IA: a nova fronteira da relação com clientes e cidadãos | NTT DATA

qui, 12 março 2026

IA: a nova fronteira da relação com clientes e cidadãos 

A verdadeira vantagem competitiva não resulta apenas da IA que se implementa, mas da confiança que ela é capaz de gerar.

Are you AI ready?

A relação entre organizações e os seus públicos tem vido a seguir um guião previsível: formulários, filas de espera, menus telefónicos e respostas padronizadas. O cidadão que recorria a um serviço público ou o cliente que contactava uma empresa sabia que teria de se adaptar ao ritmo e à linguagem que lhe era apresentada — e não o contrário. Com a IA, pela primeira vez, temos a capacidade tecnológica de construir relações verdadeiramente centradas nas pessoas, em escala e em tempo real. 

Tecnologia como catalisador, pessoas como motor

No entanto, a maior parte do debate sobre IA nas organizações gira em torno de duas questões: a tecnologia e o retorno para o negócio. Falamos de modelos, de plataformas, de casos de uso e de ROI. E são conversas necessárias. Mas estamos a ignorar uma dimensão fundamental: o que acontece do outro lado. A pessoa que interage com estes sistemas — o cliente, o cidadão, o paciente — não quer saber que modelo de linguagem está a ser usado. Quer ser compreendida, quer respostas relevantes e quer confiar em quem lhe responde, mesmo que esse "quem" seja uma máquina. Se a conversa sobre IA se limitar a eficiência e redução de custos, vamos perder a oportunidade mais transformadora: redesenhar a própria essência da relação entre organizações e pessoas. 

Não basta que a IA seja eficiente. Precisa de ser confiável. E aqui reside um ponto frequentemente ignorado: a maioria dos sistemas de IA é desenhada para ser segura, para evitar danos e responder de forma cautelosa. Sendo este um imperativo não negociável, não é suficiente. Um sistema seguro mas sem princípios claros produz respostas que soam sensatas mas que são ocas. A questão que os líderes devem colocar já não é "a nossa IA é segura?", mas sim "que tipo de julgamento tem?". A confiança nasce da coerência, da transparência e de valores que as pessoas possam compreender. 
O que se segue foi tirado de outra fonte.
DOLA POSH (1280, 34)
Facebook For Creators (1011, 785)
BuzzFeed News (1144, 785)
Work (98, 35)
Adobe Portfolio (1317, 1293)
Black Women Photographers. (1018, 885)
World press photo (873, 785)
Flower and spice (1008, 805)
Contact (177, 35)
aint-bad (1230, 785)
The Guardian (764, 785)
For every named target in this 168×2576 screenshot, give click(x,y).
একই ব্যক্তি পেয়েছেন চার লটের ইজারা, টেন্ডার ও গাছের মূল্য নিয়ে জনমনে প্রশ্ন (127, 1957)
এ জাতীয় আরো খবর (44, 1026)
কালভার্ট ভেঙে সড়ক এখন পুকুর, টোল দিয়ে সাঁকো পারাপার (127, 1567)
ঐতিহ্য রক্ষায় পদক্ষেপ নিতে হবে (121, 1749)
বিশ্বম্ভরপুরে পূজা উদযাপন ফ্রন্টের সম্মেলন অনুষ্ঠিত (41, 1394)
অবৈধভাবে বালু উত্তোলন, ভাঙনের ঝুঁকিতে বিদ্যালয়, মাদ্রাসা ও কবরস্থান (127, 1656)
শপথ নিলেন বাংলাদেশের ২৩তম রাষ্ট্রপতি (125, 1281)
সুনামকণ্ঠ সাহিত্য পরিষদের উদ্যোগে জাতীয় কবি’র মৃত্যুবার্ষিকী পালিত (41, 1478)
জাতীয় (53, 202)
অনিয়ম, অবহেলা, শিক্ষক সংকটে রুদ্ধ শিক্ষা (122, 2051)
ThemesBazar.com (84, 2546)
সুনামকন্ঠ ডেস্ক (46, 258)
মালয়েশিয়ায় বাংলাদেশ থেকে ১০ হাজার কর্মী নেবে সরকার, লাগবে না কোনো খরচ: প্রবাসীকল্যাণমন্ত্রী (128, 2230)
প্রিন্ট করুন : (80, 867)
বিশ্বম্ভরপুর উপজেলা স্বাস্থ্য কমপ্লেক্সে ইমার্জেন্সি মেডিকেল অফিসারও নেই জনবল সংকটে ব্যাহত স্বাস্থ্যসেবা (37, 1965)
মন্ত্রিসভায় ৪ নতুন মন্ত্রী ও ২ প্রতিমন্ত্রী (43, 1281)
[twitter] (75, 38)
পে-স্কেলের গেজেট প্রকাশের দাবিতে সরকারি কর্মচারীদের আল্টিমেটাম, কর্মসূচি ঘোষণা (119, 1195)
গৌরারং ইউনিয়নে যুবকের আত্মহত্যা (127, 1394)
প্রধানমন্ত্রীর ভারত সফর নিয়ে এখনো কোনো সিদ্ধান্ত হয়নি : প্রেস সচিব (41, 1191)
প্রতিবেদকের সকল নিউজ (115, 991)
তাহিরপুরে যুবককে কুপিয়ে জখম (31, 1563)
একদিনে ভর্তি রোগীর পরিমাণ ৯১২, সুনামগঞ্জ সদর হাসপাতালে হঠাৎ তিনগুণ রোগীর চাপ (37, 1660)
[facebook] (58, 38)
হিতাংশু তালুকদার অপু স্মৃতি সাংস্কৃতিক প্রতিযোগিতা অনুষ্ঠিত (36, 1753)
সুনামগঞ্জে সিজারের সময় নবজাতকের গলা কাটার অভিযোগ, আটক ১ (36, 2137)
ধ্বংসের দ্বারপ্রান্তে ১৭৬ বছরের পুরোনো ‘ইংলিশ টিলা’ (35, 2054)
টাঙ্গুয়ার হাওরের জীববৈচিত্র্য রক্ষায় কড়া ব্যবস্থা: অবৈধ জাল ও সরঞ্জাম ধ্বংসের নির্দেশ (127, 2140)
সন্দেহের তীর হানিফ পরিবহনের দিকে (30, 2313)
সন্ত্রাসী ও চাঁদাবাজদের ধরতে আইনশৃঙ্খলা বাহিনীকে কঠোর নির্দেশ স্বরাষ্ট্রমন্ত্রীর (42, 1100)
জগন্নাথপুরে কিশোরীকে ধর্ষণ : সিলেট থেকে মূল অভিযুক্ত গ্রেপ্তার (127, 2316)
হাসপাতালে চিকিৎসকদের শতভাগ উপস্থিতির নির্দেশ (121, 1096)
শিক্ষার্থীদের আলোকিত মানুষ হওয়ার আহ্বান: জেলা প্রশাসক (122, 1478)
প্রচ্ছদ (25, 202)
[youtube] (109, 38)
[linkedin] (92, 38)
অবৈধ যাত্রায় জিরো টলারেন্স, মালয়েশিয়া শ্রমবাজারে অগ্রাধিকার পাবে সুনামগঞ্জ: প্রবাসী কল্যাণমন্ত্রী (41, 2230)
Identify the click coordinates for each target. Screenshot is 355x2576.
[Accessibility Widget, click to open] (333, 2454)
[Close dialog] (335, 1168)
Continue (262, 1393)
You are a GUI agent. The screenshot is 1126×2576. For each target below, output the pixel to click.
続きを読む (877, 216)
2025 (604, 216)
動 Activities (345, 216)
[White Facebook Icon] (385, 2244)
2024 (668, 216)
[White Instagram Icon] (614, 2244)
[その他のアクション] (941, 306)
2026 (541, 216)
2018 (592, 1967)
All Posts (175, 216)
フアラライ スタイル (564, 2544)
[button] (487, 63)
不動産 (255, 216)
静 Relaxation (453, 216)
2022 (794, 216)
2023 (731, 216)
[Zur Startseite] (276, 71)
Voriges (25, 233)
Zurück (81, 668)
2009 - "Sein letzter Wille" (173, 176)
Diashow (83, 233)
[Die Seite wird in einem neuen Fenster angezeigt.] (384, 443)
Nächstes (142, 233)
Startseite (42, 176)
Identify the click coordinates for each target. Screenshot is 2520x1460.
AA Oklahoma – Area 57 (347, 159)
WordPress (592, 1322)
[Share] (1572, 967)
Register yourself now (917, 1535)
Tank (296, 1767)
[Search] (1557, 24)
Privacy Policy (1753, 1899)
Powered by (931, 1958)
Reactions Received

Da eficiência à estratégia: uma mudança de paradigma

As organizações que querem liderar esta mudança não se devem limitar a implementar soluções cada vez mais sofisticadas, mas sim repensar, desde a raiz, a forma como compreendem, antecipam e respondem às necessidades dos seus públicos. 

No setor privado, isto traduz-se em experiências genuinamente personalizadas: um banco que, em vez de reagir a uma reclamação, antecipa proativamente uma solução antes de o cliente perceber o problema. No setor público, significa um serviço de saúde que orienta o cidadão de forma inteligente, reduzindo tempos de espera e eliminando a burocracia que tantas vezes se interpõe entre a necessidade e a resposta.

O contexto importa

E aqui reside outro ponto crítico: não existe uma postura ética universal que sirva todos os contextos. A forma como um sistema de IA deve ponderar riscos num hospital não é a mesma que numa seguradora ou num município. Um serviço de saúde prioriza a minimização de danos e a precaução. Uma instituição financeira exige rigor regulatório e equidade no acesso ao crédito. Um serviço público precisa de equilíbrio entre eficiência e inclusão. Tratar todos estes contextos com a mesma postura genérica é um erro estratégico. As organizações que querem liderar este novo mundo avaliam a configuração dos seus sistemas de IA com princípios adaptados ao contexto em que operam, tornando o alinhamento ético uma decisão explícita, e não uma consequência acidental. 

De quem será o futuro?

Estamos perante uma oportunidade única de redesenhar a relação entre organizações e pessoas. As organizações — públicas e privadas — que compreenderem que a IA não é apenas uma ferramenta de eficiência, mas um novo paradigma de relação, vão redefinir os padrões de serviço e de confiança nos seus setores. As que hesitarem arriscam tornar-se irrelevantes num mundo onde a expectativa de personalização, rapidez e empatia já não é um fator diferenciador — é o mínimo esperado, puramente higiénico.  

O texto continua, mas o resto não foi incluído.